The manufacture of blades in a foundry is a complex process that requires the use of a ceramic core that will allow the creation of these internal cavities during the casting of the wax and then the molten metal. Application WO2016/151234 in the name of the applicant shows a ceramic core that makes it possible to create all the internal cavities of a blade in a single element and thus to ensure particularly efficient internal cooling without significantly increasing the cooling air flow rate and therefore without penalizing engine performance. However, and as described in application FR2961552, also in the name of the applicant, the perforations passing through the external wall of the blade are currently conventionally made by laser drilling or EDM (sinking electrical discharge machining).

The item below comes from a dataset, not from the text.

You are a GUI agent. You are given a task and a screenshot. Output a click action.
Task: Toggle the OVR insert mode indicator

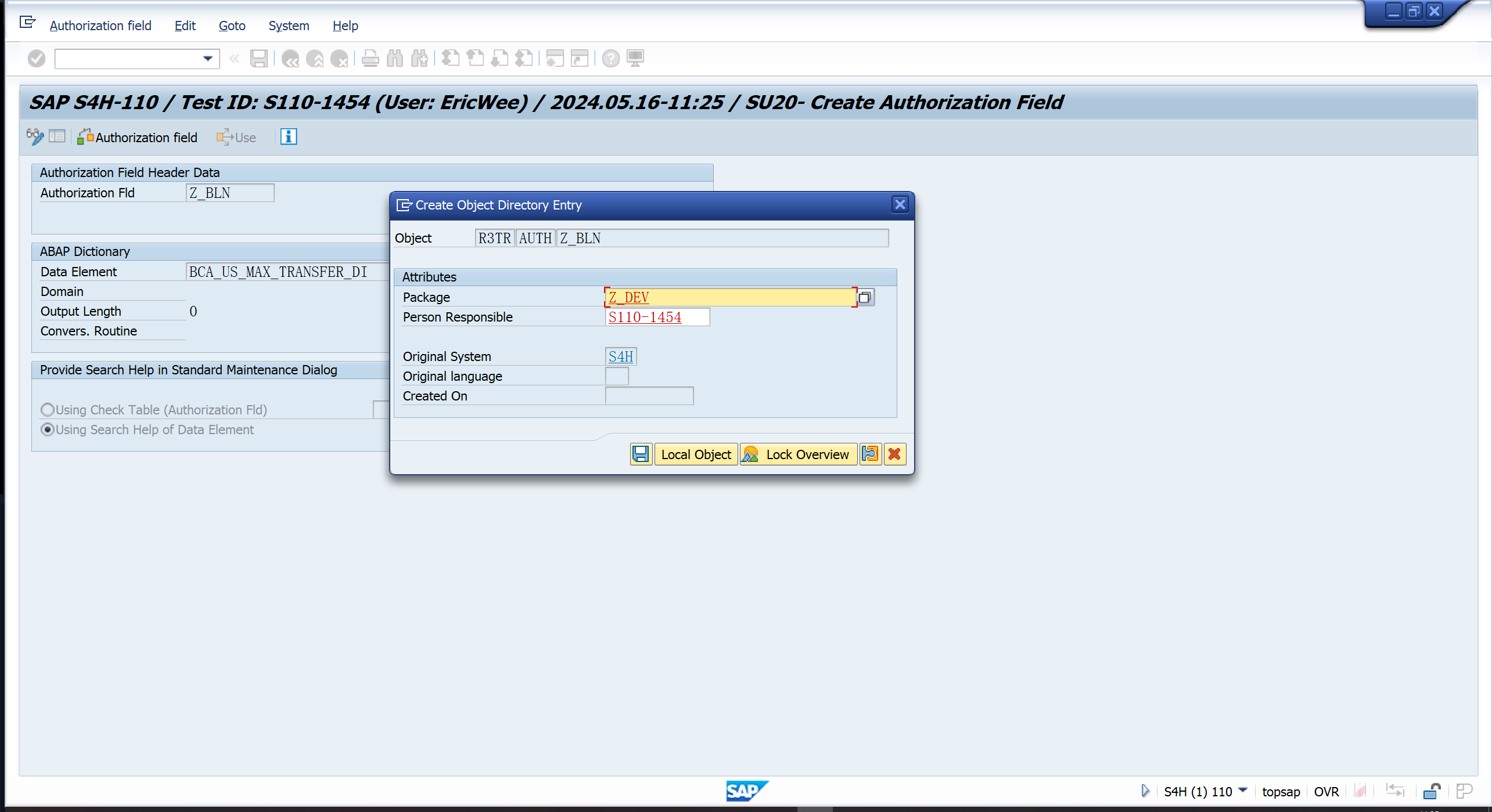(x=1326, y=792)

However, these drilling processes result in many non-conformities such as drilling impacts, recurring touch-ups which are always necessary due, for example, to preforming of holes and non-through holes, burning at the entrance to holes, as well as alteration of the material in the profile of these holes.

The present invention therefore aims to overcome the drawbacks linked to these non-conformities by proposing a ceramic core for a hollow turbine blade which integrates rods allowing the cooling holes to be made directly on the ceramic core, thus eliminating all current drilling operations.

For this purpose, a ceramic core is provided used for the manufacture of a hollow turbine blade according to the lost wax casting technique using a molten metal, the blade comprising at least one cavity and an external wall provided with external perforations opening into said at least one cavity, core characterized in that it comprises a plurality of pins corresponding to these external perforations and intended with the core to be covered with lost wax then with molten metal in order to obtain a raw hollow turbine blade from the casting process directly integrating these external perforations without dedicated machining.

By adding these pins to the core, the holes are directly made with the cavities during the casting of the wax and then the molten metal, allowing perfect control of their respective positions as well as the dimensions of these holes.

Preferably, the pins are made of ceramic rods or quartz tubes.

Advantageously, the core and pins are made of the same ceramic material and produced together using additive manufacturing.

Preferably, a disruptor is added to the pin at an end opposite its free end, ensuring the junction of the pin and a portion of the core.

Advantageously, a local deficit of material such as a flare or a fillet is provided at the junction of the stud and part of the core.

The invention also relates to a method of manufacturing a hollow turbine blade according to the lost wax casting technique using a molten metal, comprising the following steps:
. manufacturing of a ceramic core,
. placement of the core in a refractory material mold matching the external shape of the hollow turbine blade to be manufactured,
. casting of lost wax into the refractory material mold,
. once the wax has solidified, opening the mold and removing the lost wax part incorporating the ceramic core,
. placement of the lost wax part incorporating the ceramic core in a ceramic shell matching the external shape of the lost wax part,
. removal of lost wax from the ceramic shell,
. pouring of the molten metal into the space left free by the removal of the lost wax,
. opening or destruction of the ceramic shell,
. removal of the ceramic core by chemical dissolution, and
. obtaining the raw hollow turbine blade from the foundry,
characterized in that the ceramic core comprises a plurality of pins corresponding to external perforations of the hollow turbine blade, so that once the ceramic core is dissolved the resulting raw cast hollow turbine blade directly incorporates these external perforations without dedicated machining.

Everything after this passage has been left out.